New face at Palo Alto day school no stranger in town

After more than eight years leading the Jewish Community Federation's South Peninsula office in Palo Alto, Al Platt has packed up and moved on.

But he's not traveling far.

He's heading just across the hall at the Albert L. Schultz Jewish Community Center, to the Mid-Peninsula Jewish Community Day School. Starting Aug. 1, he'll serve as the school's first development director.

For the 63-year-old Platt, a father of five and grandfather of two, the move caps 25 years in Jewish communal service. He spent more than a decade as executive director and educator at Chicago's North Shore Congregation Israel.

Then, before moving to Northern California, he served as executive director of Temple Emanuel in Beverly Hills, where he was also both an administrator and fund-raiser.

The synagogue housed a Jewish day school of 350 kids of all religious backgrounds; it was there Platt became entranced with the Jewish day school concept. "It was just an incredible place," he said.

He joins the Mid-Peninsula Jewish Day School as it prepares for a major expansion.

As enrollment at the school ballooned beyond what can be accommodated at the ALSJCC, parents and school board members forged an $11 million capital campaign to build a bigger campus for the grade school and to open a middle school in the current grade-school location.

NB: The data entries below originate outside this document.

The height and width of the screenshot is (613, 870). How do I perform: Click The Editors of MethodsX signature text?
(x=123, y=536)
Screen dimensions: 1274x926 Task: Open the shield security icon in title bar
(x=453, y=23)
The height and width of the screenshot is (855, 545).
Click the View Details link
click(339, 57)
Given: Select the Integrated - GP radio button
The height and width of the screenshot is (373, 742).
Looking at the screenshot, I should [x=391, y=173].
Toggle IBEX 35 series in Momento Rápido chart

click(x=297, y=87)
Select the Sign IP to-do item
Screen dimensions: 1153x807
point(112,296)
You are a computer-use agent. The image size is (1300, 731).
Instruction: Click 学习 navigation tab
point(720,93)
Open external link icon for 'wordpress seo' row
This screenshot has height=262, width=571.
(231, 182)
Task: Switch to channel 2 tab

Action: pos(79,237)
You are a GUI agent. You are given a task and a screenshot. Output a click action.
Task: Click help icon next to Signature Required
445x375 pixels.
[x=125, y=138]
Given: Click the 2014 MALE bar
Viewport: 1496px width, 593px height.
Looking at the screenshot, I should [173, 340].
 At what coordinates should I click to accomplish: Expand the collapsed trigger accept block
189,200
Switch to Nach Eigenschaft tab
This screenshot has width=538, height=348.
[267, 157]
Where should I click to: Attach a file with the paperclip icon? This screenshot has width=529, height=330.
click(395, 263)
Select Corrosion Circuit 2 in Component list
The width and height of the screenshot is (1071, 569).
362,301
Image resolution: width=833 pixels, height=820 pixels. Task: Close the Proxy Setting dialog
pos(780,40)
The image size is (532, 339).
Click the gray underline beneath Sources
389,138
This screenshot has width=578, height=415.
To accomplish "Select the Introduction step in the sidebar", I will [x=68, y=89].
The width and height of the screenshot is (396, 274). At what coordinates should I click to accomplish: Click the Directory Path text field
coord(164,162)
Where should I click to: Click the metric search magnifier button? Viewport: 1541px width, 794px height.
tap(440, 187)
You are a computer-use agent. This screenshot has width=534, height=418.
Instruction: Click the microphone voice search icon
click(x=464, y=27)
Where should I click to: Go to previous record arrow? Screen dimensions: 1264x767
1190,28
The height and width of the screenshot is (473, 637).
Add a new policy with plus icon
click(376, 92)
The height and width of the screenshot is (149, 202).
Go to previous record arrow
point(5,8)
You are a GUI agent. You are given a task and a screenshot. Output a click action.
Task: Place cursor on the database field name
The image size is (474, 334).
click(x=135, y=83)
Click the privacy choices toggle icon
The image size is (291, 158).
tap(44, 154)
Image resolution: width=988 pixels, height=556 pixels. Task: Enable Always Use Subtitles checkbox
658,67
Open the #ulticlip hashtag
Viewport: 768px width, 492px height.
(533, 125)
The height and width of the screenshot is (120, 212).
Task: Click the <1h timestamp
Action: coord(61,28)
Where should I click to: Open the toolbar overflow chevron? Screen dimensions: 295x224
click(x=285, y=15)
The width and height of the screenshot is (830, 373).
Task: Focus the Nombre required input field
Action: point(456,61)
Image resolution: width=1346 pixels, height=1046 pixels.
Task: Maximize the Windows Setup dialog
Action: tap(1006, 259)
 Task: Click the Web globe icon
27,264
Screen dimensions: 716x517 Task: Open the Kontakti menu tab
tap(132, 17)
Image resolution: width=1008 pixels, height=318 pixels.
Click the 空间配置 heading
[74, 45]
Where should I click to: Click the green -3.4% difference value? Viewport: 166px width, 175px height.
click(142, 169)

In addition, the S.F.-based Jewish Community Federation's Endowment Fund gave the school a $1 million grant.

"I wanted to be close to what I feel is an extension of my work through federation over the years," said Platt, a former teacher of troubled children. "In my position, I've consulted and helped the day school in problems it had regarding planning, allocating.

"I followed the school and watched its growth."

Groundbreaking for the elementary school took place in June 1998 on a newly purchased lot close to the ALSJCC. Both schools are expected to begin instruction in fall 1999.

Platt, a Palo Alto resident, joined the JCF's South Peninsula office at a time when the federation was beginning to experiment with regional sites.

The South Peninsula became the testing ground for another experiment — block grants, which allocate funds regionally. The grants appropriate to four agencies a portion of the total raised in the region during the previous year's campaign, plus 25 percent over and above that amount.

The grants motivate contributors in the region because local leaders can decide how to apportion funds for regional agencies and programs.

Platt "inspired and developed the South Peninsula region through his personal style, which was haimish and very much reflective" of the area," said Carol Saal, a Palo Alto resident and campaign chair for the overall Jewish Community Federation in 1996-1998.

"He was very much a defender and supporter of the South Peninsula and I think it culminated in great success."

Looking back at his years at the federation, Platt said, "If I've left any legacy, it's that I've made people feel good about their sense of belonging to the Jewish community."

He believes he did that by keeping his door open and leading by example. "I'm part of the community. That's the only way it would have worked for me."